In the entries below, count the lines that include the word "every" and reply with the number alone.

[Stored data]

----

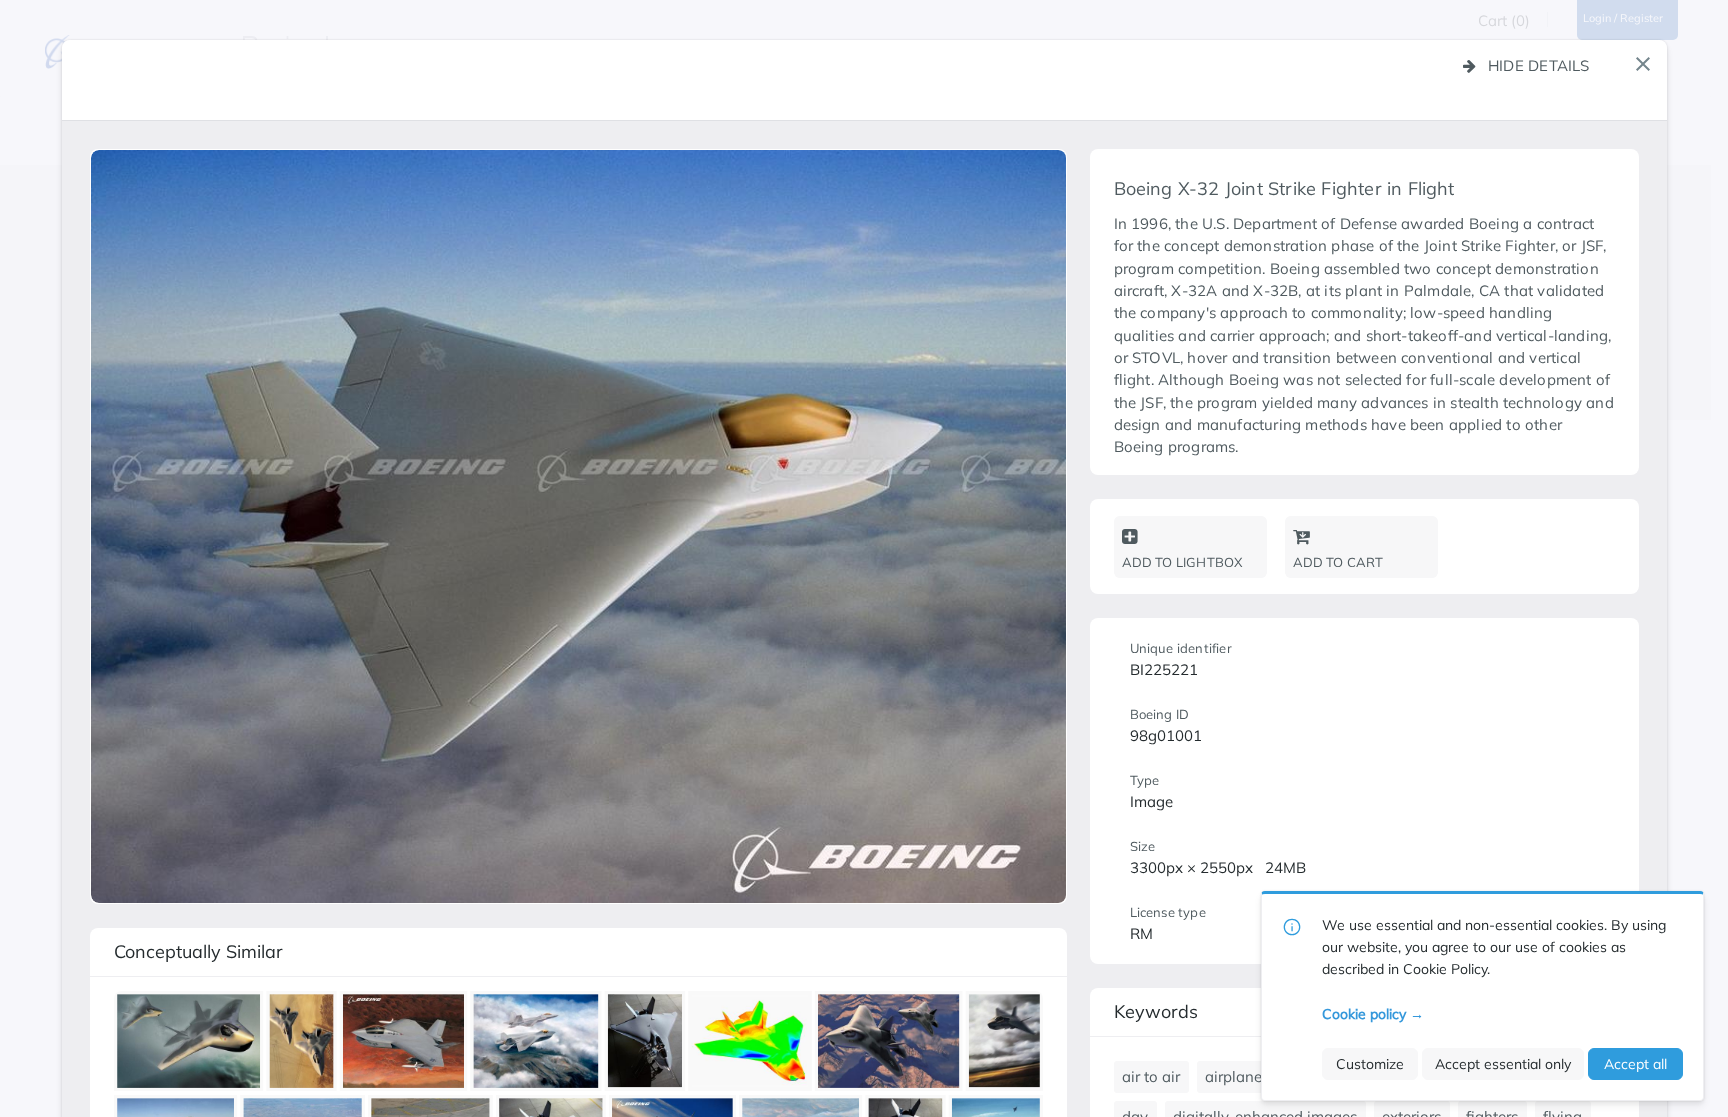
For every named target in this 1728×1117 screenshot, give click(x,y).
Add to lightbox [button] (1182, 562)
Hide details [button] (1539, 65)
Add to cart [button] (1338, 562)
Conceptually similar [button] (198, 951)
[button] (1643, 64)
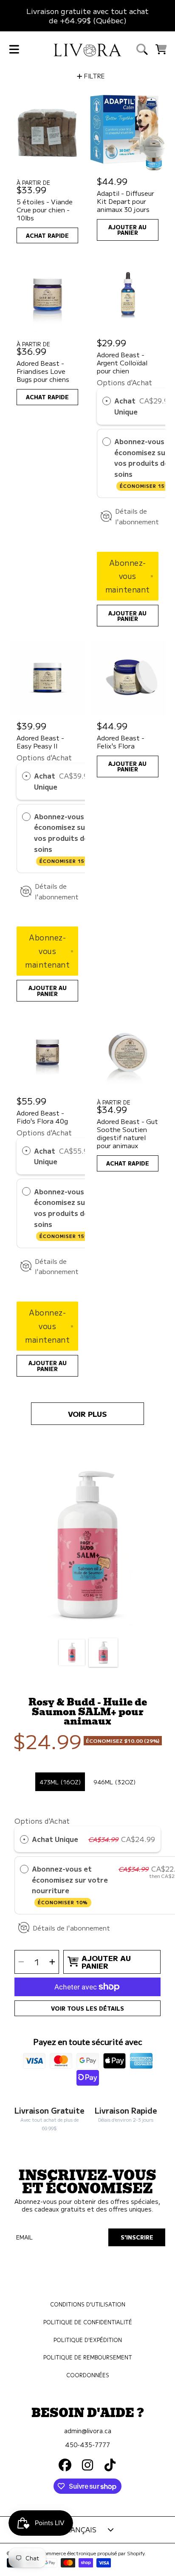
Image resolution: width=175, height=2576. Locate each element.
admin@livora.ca (87, 2430)
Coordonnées (87, 2375)
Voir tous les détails (87, 2008)
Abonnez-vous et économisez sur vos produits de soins (64, 837)
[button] (14, 49)
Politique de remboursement (87, 2357)
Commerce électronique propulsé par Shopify (92, 2553)
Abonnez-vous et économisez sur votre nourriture (70, 1885)
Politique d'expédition (88, 2340)
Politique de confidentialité (87, 2322)
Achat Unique (126, 406)
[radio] (106, 400)
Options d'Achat (124, 382)
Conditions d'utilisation (87, 2304)
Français (78, 2529)
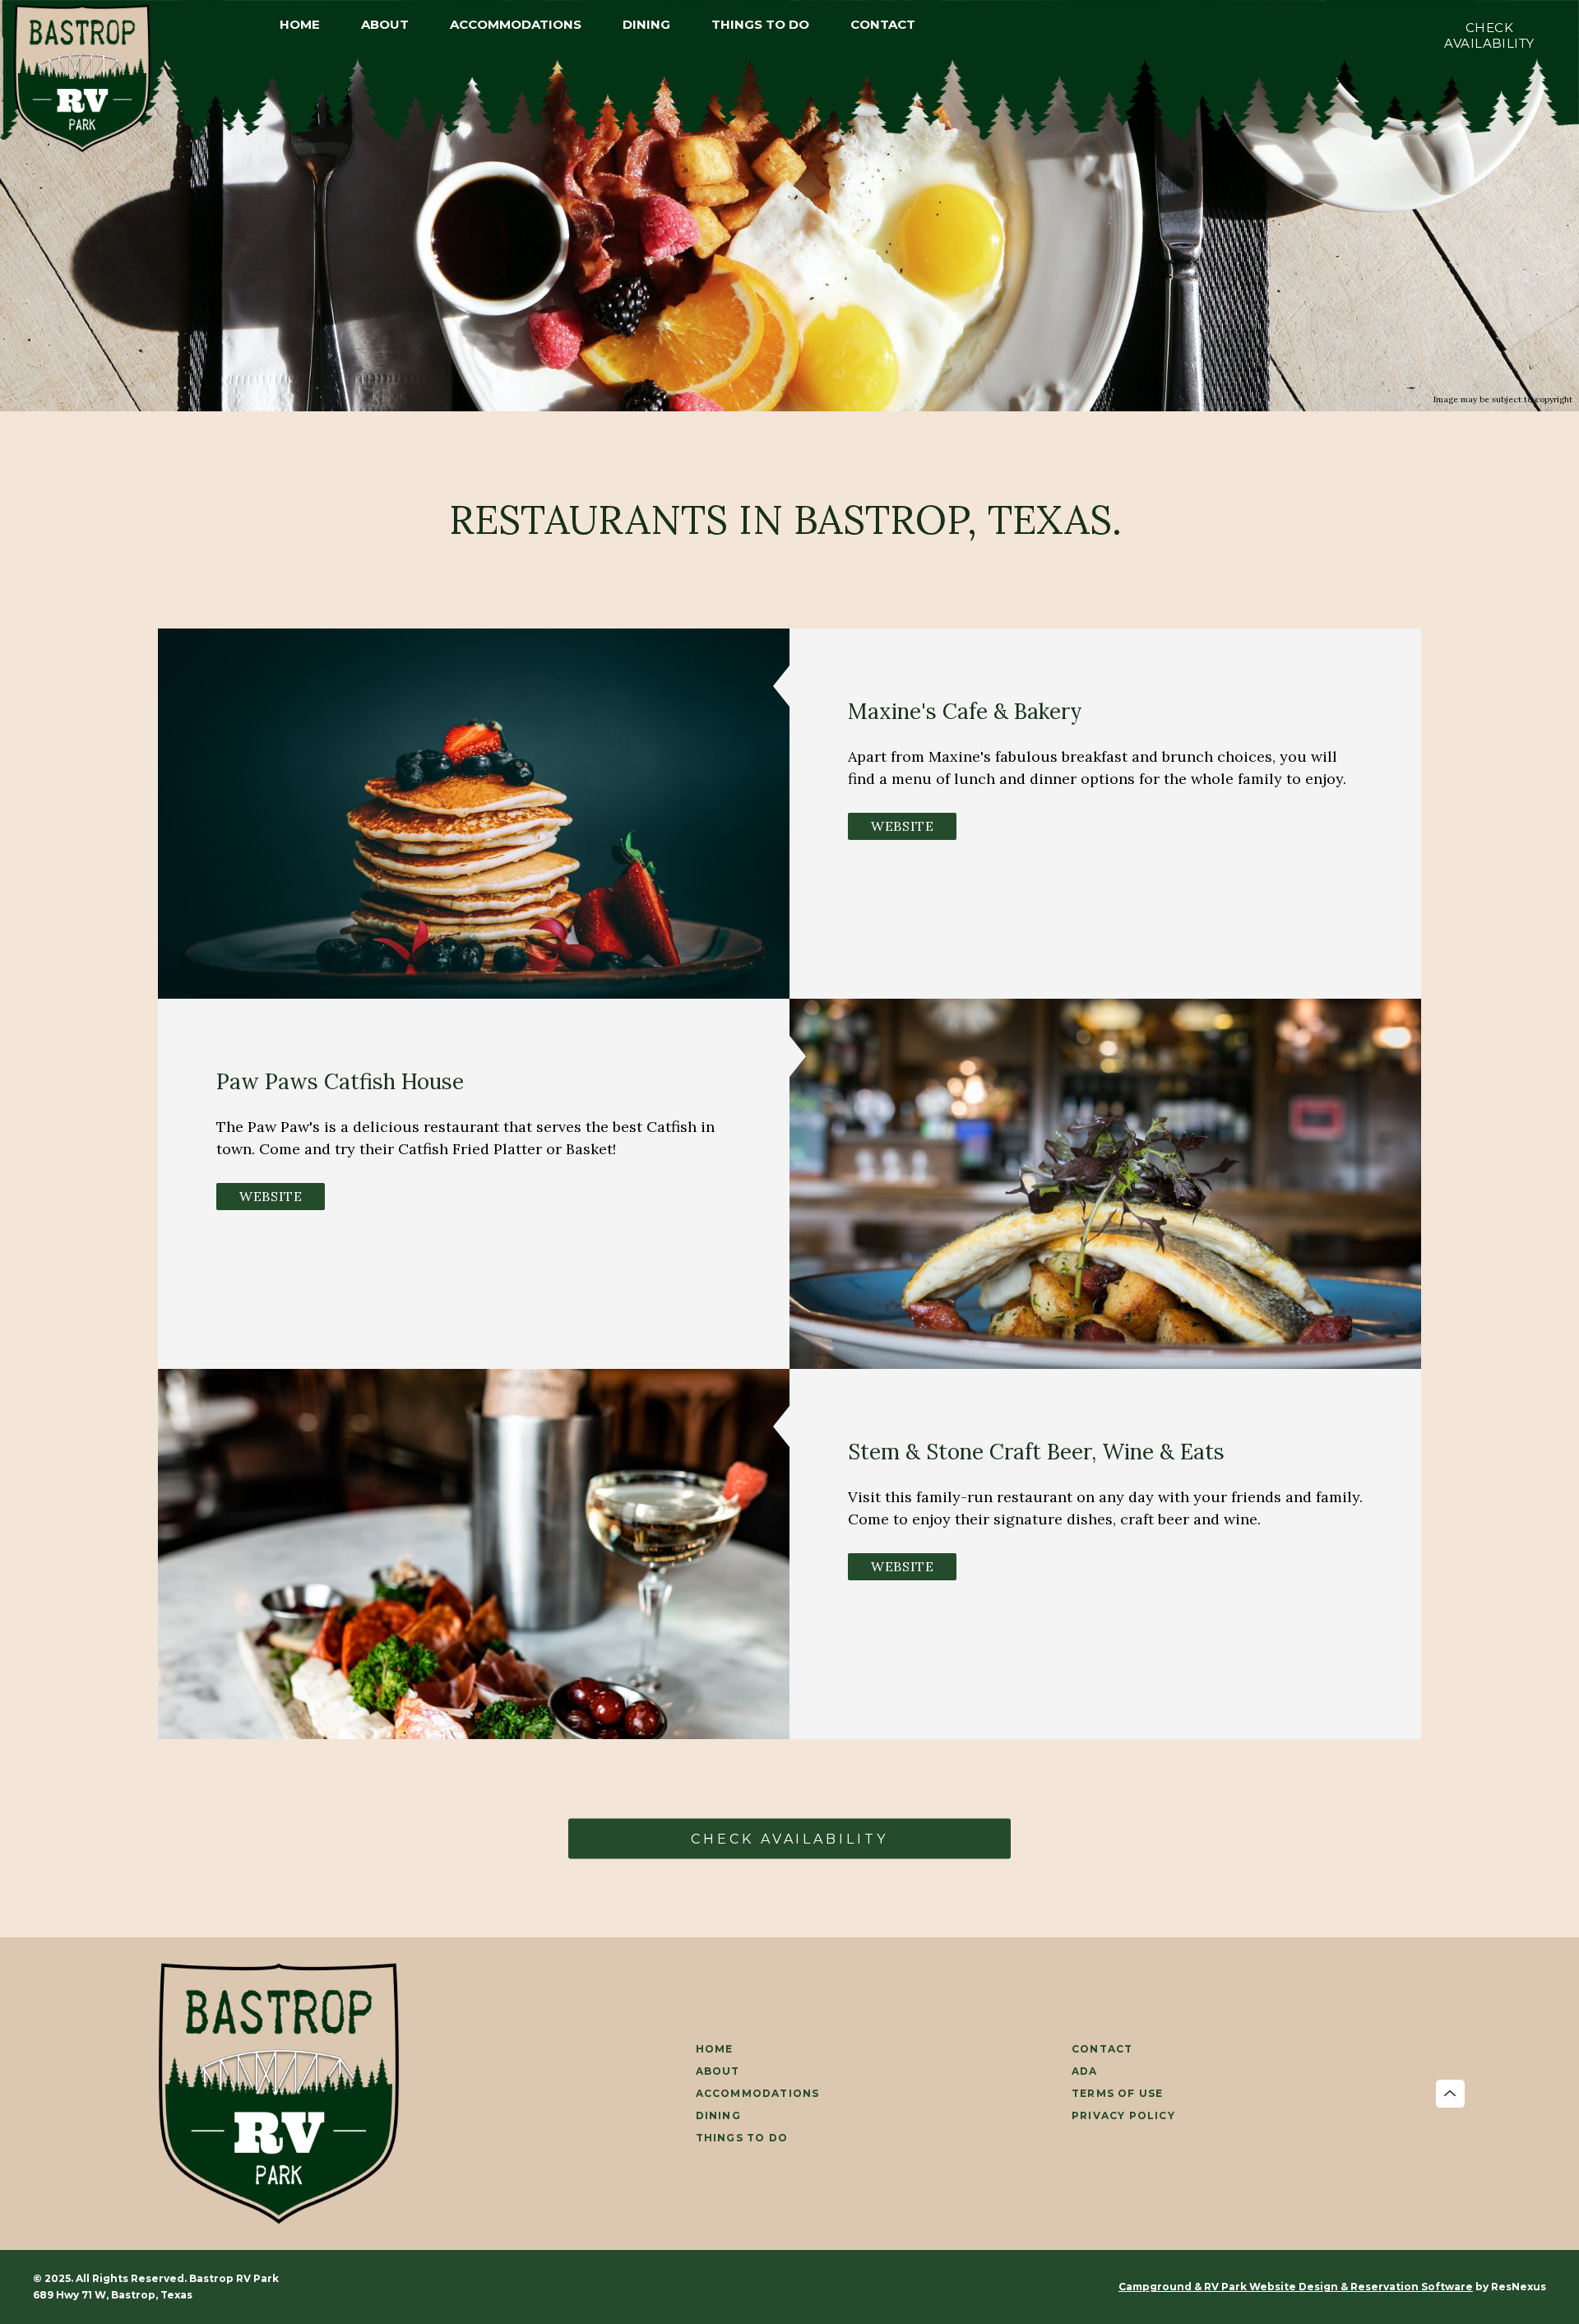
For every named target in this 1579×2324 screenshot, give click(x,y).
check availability (1489, 35)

----

◆ Response area:
2